For as long as I can remember there has been a strange phenomenon going on in Hollywood that I’ve never completely understood. I’m sure you too have experienced that twinge of deja vu when a movie hits theatres, and it reminds you of another similar flick that you saw only a few months ago. Now I’m not talking about trends or blatant rip-offs here, I’m talking about something a little more mysterious and puzzling: situations where it was seemingly impossible for one movie to be an attempt at capitalizing on the success of the other, because they both would have been in production at the exact same time.
Call it synergy, call it corporate espionage, or just mere coincidence… hey, I don’t have the answers, but I do have a collection of uncanny examples from years past. These are some of the “coincidental clones” that I could think of, most of them released less than a year apart. Can you think of any others?
1998 was the year Hollywood became obsessed with a catastrophic asteroid collision after scientists found a real asteroid that would pass within 30,000 miles of Earth in 2028.
Also in 1998, Dreamworks and Pixar had their first head to head battle. Pixar won handily, assuming you’re judging by box office numbers.
In 2003/2004, they both decided to move from animated insects to animated fish. Coincidence? I wonder.
Back in 1989, audiences were captivated by two heart-warming tales of hardened police officers and their reluctant canine counterparts. I always liked K9 best, but Tom Hanks was the bigger draw in Turner & Hooch.
The 80′s were awash with “body swap” stories, but these both happened to involve a father and son trading places with hilarious results (and were released mere months apart).
Admittedly, the similarities here are a bit more pre-meditated since both movies shared some of the same writers, but cute robot adventures just seemed to be on everyone’s minds between 86 and 87.
Remarkably similar concepts, except that one is aware he is on TV while the other is not. In some ways these movies were prophetic of the reality TV boom that would follow only a year or two later.
How is it that two different studios came to the conclusion that the world needed a movie about volcanoes… at the exact same time? (They were both wrong.)
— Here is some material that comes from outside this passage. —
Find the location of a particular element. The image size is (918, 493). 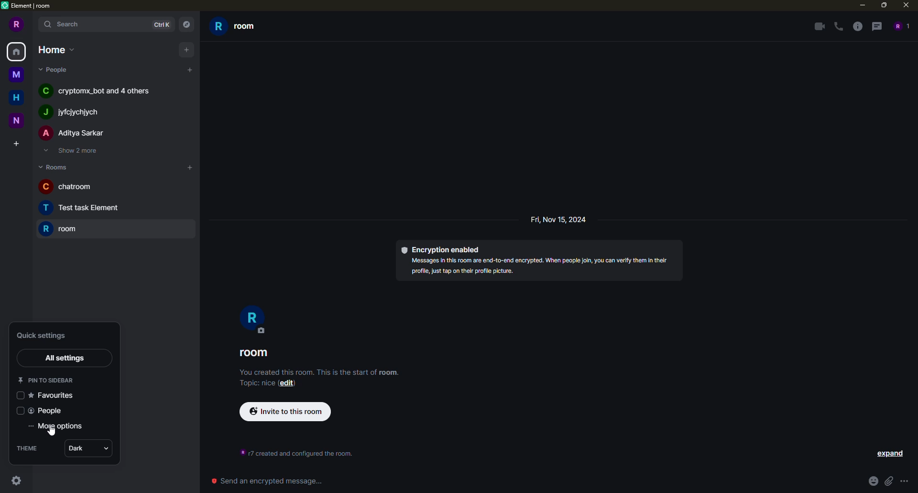

add is located at coordinates (190, 167).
Although Alexander Bulkley’s take on the zodiac serial killer story beat David Fincher’s Zodiac to market by almost a year, it failed to steal the spotlight.
Similarly, David Michael Latt’s retelling of H.G. Wells’ War of the Worlds was severely overshadowed by the Steven Spielberg/Tom Cruise version, even though it was in production first.
Douglas McGrath’s Truman Capote biopic Infamous didn’t even have the advantage of being released first in this case. Pretty tough to convince people you have something new to offer when the other Capote biopic landed its lead actor an Oscar.
Vastly different movies, and yet, how do you explain two major movies about turn of the century magicians being released in the same year?
I suppose it only makes sense that once someone had the balls to greenlight a 9/11 movie, another studio would try and elbow in on the action too.
The shared premise between The Signal and Stephen King’s novel Cell appear to be coincidental, but Eli Roth may want to consider waiting on the feature film adaptation of Cell.